**Page extract**
I’ve no recollection of how I stumbled across it but recently a piece in Glamour brought to my attention the notion of having a sense of foreshortened future, a trauma response in which (for example) “it can be hard to imagine growing old, getting married or having children, because you feel this overwhelming sense of negativity towards the future, and lack of trust in the fact that it will ever actually arrive”.
One phenomenological study (focusing in its specifics on torture) suggests that trauma “can lead to a loss of ‘trust’ or ‘confidence’ in the world”, and I got to thinking about some of the conversations I’ve had in therapy, where we’ve frequently used a trauma lens to look at my (unknowingly) having been autistic for several decades.
Certainly there’s room to argue that this experience was one of losing trust and confidence in the world around me, even as I lost trust and confidence in myself as that world deemed me an apparent failure and fuck-up. Diagnosis, in a very real way, while it helped dissolve the (misplaced) shame of the latter only served to accentuate the former.
Looking into that idea of the sense of a foreshortened future, I came across another study which, noting that trauma “has been associated with a tendency to remember past personal memories in a nonspecific, overgeneral way” “investigated whether such a bias also applies to projections of future personal events”. Interestingly, the study reports finding that trauma survivors “imagined fewer specific future events in response to positive, but not to negative, cues” than the non-traumatized and that “reduced memory specificity in response to positive cues was related to appraisals of foreshortened future”.
This struck me as interesting given my own discovery that I deal with severely-deficient autobiographical memory and in fact have wondered if my inability to fully engage in so-called “mental time travel” into the past might impact my capacity to project myself forward, too.

**Dataset excerpts**
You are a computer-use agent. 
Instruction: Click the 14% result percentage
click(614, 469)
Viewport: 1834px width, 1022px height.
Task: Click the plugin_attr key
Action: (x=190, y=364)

**Questions on the material**
1: In the essay on trauma and a foreshortened future, rewrite the stretch from "One phenomenological study" through "accentuate the former.", swapping "trust" for "faith".
2: According to the essay on trauma and a foreshortened future, what did the study on projections of future personal events find that trauma survivors imagined fewer of?
3: Please carry on the essay on trauma and a foreshortened future from its final sentence.

**Answer section**
1:
One phenomenological study (focusing in its specifics on torture) suggests that trauma “can lead to a loss of ‘faith’ or ‘confidence’ in the world”, and I got to thinking about some of the conversations I’ve had in therapy, where we’ve frequently used a trauma lens to look at my (unknowingly) having been autistic for several decades.
Certainly there’s room to argue that this experience was one of losing faith and confidence in the world around me, even as I lost faith and confidence in myself as that world deemed me an apparent failure and fuck-up. Diagnosis, in a very real way, while it helped dissolve the (misplaced) shame of the latter only served to accentuate the former.

2: Trauma survivors imagined fewer specific future events in response to positive cues, but not to negative ones.

3:
Reading the Glamour piece, I thought about how the reason I chose slowdog as my first-ever internet handle was because I’d always felt like my life somehow was “five-plus years behind where it was supposed to be”. This, of course, in some substantial way was because of my then-undiagnosed autism, but I also wonder to what extent my inability to mentally time travel played into it.
In truth, I am noticeably fatalistic about my own future, even setting aside and preceding the added weight of living through an almost-completely-unaddressed climate crisis (and let alone setting aside the ongoing global pandemic). My therapist and I discussed, at one point, passive suicidal ideation—not because I’ve any active interest in actually not living but because I’ve some degree of difficulty comprehending the path forward.
(I do not now, and have not for some time, believe that even a successful disability claim will keep me afloat in anything resembling a healthy, independent life. Whether this is a failure of imagination or, ironically, me managing to successfully mentally time travel into the correct projection of my present into my future…well, I guess we will see? It certainly fits with that study indicating traumatized people have a harder time imagining positive futures than negative ones.)
Whatever the case, I find the potential if not in fact likely interplay between autism, trauma, and memory deficiency interesting, and I think it’s mostly safe to say that “a sense of foreshortened future” neatly encapsulates something of my lifelong experience to date.